Un combat pour la paix
Le mercredi 5 février 2025
![Beethoven Wars](https://www.operaorchestrenormandierouen.fr/wp-content/uploads/2024/05/4e653e07-4fb0-45b8-9464-2e4c61e2e439-2.jpg)
Entretien avec Laurence Equilbey, cheffe d’orchestre de Beethoven Wars.
Quels rapprochements faites-vous entre le manga et l’univers musical de Beethoven ?
Au sein d’Insula Orchestra, nous avons un département éducatif important dans lequel une équipe s’occupe spécifiquement de ces nouvelles formes artistiques et pédagogiques que sont le numérique, le podcast, la BD. C’est dans ce contexte que j’ai eu l’idée de proposer un concours de manga pour trouver un personnage qui pourrait incarner le projet d’Insula Orchestra. Cette recherche m’a permis de mieux connaître l’univers du manga dans lequel il y a beaucoup d’héroïsme, d’utopie et de valeurs humanistes. Le rapprochement avec l’univers de Beethoven a été immédiat ! Je cherchais depuis longtemps un projet pour deux de ses œuvres ; et soudain tout est devenu évident.
Pourquoi avoir choisi ces deux œuvres du répertoire de Beethoven, peu connues du grand public ? Pouvez-vous nous en dire plus sur ces deux musiques de scène : Le Roi Stephan et Les Ruines d’Athènes ?
J’aime beaucoup les musiques de scène qui accompagnent une pièce de théâtre. Que ce soit Egmont de Beethoven, Athalie ou Le Songe d’une nuit d’été de Mendelssohn. Ce sont des partitions peu enregistrées, très peu interprétées dans les salles, à part quelques ouvertures. Je les connais bien, ce sont de véritables perles oubliées, avec des moments de pure beauté. Dans Beethoven Wars, nous avons veillé à garder la dramaturgie des pièces originales. La musique joue tout le temps, avec des dialogues pour restituer aussi les mélodrames qui sont superbes. Ces deux musiques de scène sont des commandes adressées à Beethoven pour l’inauguration d’un théâtre à Budapest en 1812. König Stephan déroule l’histoire d’Étienne Ier, fondateur de la nation hongroise et pacificateur de cette région autour de l’an 1000. Dans Les Ruines d’Athènes, Minerve (ou Athéna) revient sur terre et découvre une Grèce en ruines, en proie à la désolation ; elle décide d’y édifier un théâtre pour y faire triompher les arts et les sciences.
« Au-delà de son aspect spectaculaire, le spectacle […] raconte l’importance des arts pour notre humanité. » Laurence Equilbey
Vous avez créé ce spectacle en mai 2024. Le sous-titre un combat pour la paix est-il un message ? Aujourd’hui, comment l’entendez-vous ?

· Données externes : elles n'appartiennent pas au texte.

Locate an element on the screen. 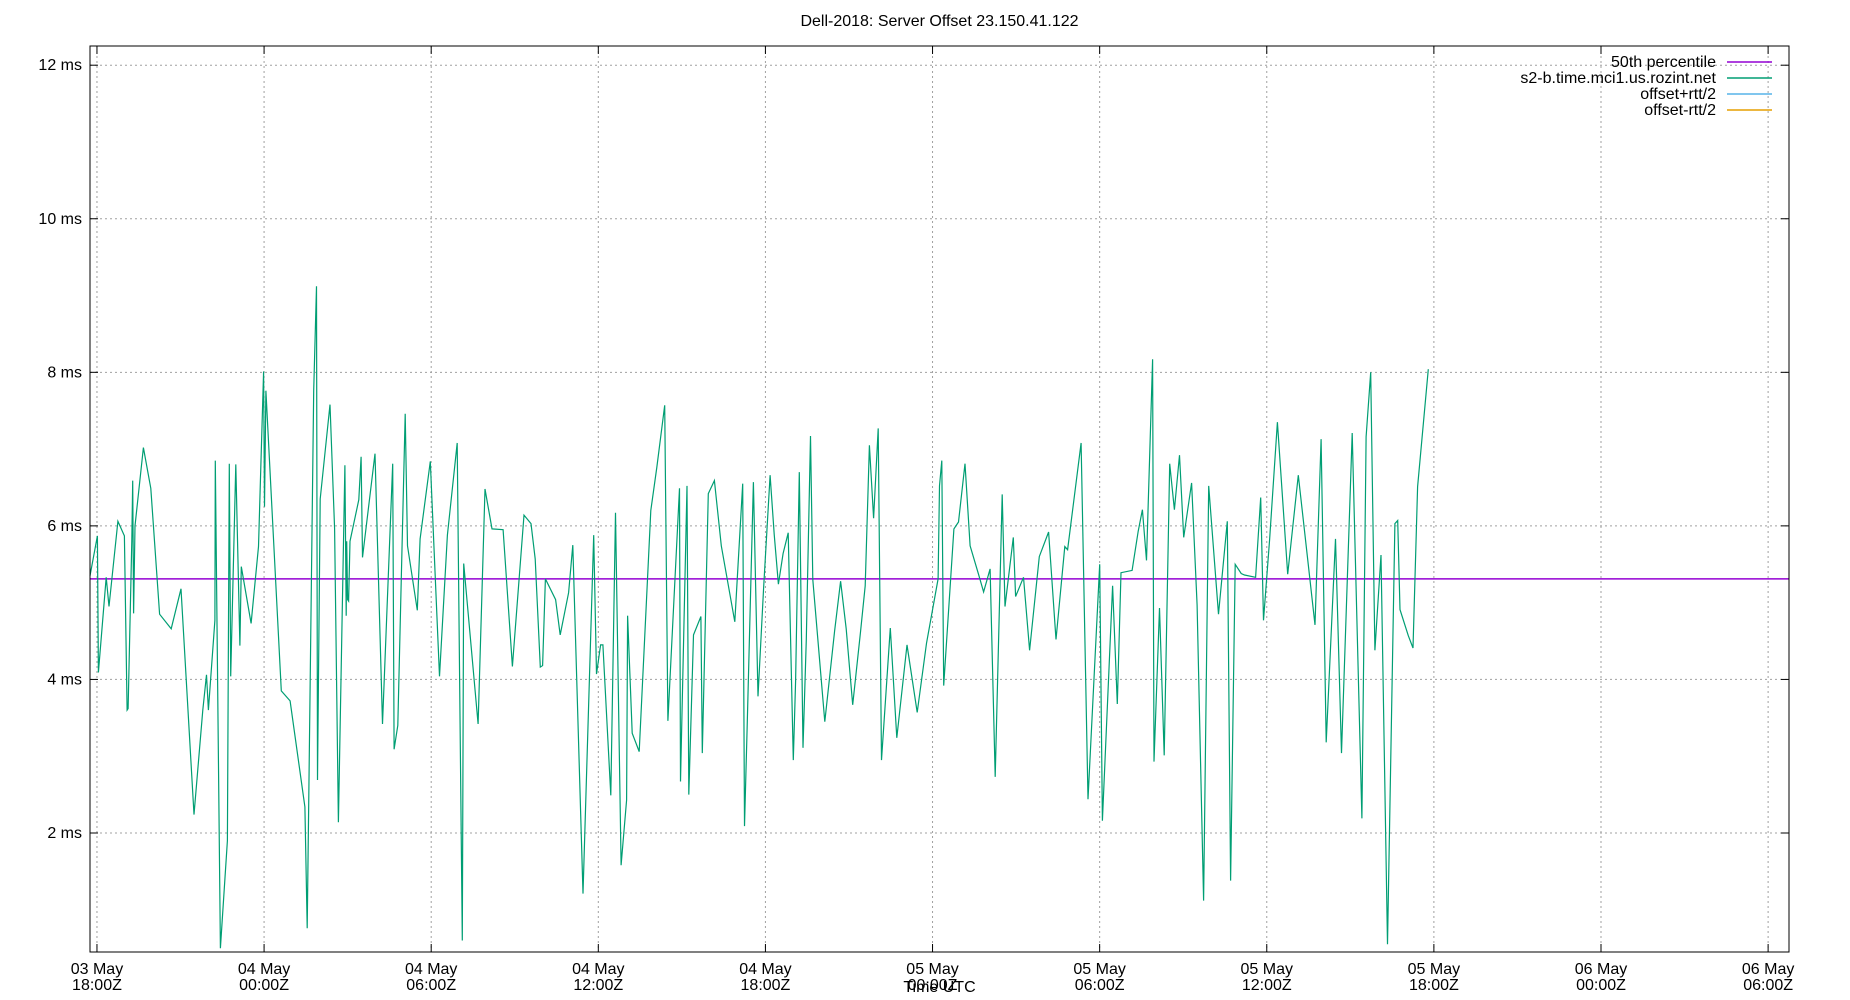 The height and width of the screenshot is (1000, 1850). legend-label: s2-b.time.mci1.us.rozint.net is located at coordinates (1618, 78).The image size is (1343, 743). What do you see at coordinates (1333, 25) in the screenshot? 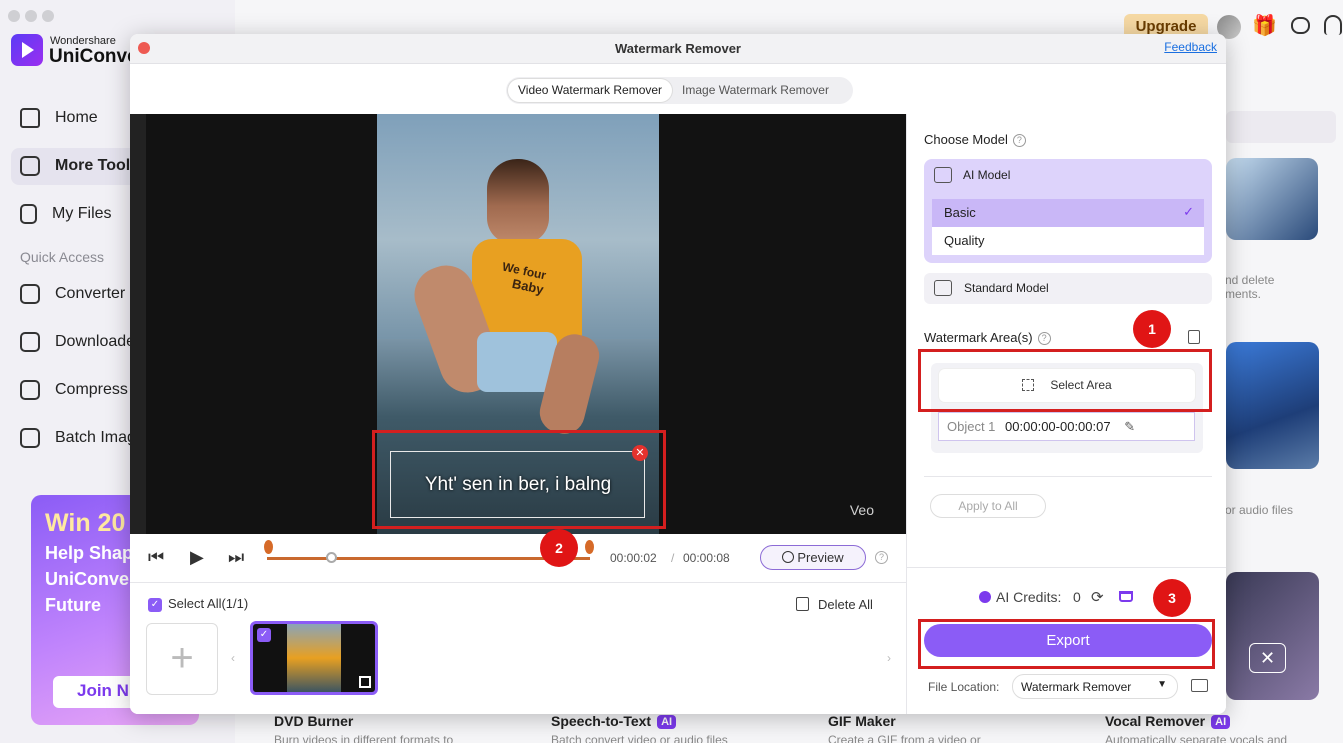
I see `support-icon` at bounding box center [1333, 25].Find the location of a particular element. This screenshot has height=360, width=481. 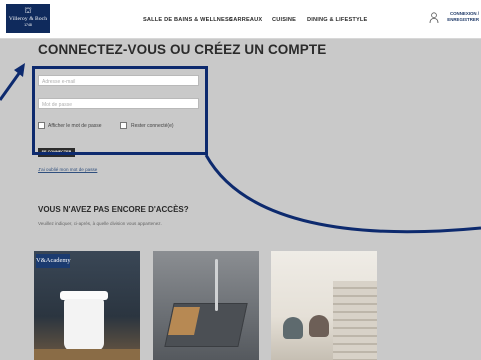

nav-item-bathroom-wellness: SALLE DE BAINS & WELLNESS is located at coordinates (188, 20).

Beethoven Wars incarne les idéaux humanistes chers au compositeur et invite les spectateurs à réfléchir sur la possibilité de créer un monde meilleur malgré les défis de la guerre et de la souffrance humaine. Au-delà de son aspect spectaculaire, le spectacle véhicule un message pacifiste et écologiste interpellant sur l’avenir de notre planète et raconte l’importance des arts pour notre humanité. Les mangas développent leurs intrigues le plus souvent autour de la notion de pouvoir et critiquent le fonctionnement des sociétés modernes soumises à des intérêts visant à les asservir. Le message qui me touche le plus dans Les Ruines d’Athènes pourrait se résumer à : « Vous avez beau détruire des temples et détruire des œuvres d’art, on en construira toujours d’autres, on en créera toujours d’autres après. L’art ne mourra pas. »
Propos recueillis par Solène Souriau • janvier 2025
Le saviez-vous ?
L’histoire est librement inspirée des livrets des deux musiques de scène de Beethoven, Le Roi Étienne et Les Ruines d’Athènes, écrites toutes deux en 1811 dans un contexte très politique. L’empereur François Ier d’Autriche, pour apaiser les sentiments nationalistes hongrois naissants, fait construire dès 1808 un grand théâtre à Pest pour célébrer la fidélité de la Hongrie à la monarchie autrichienne. À l’occasion de l’inauguration de ce théâtre en 1812, Beethoven est appelé à mettre en musique ces deux textes de circonstance écrits par August von Kotzebue.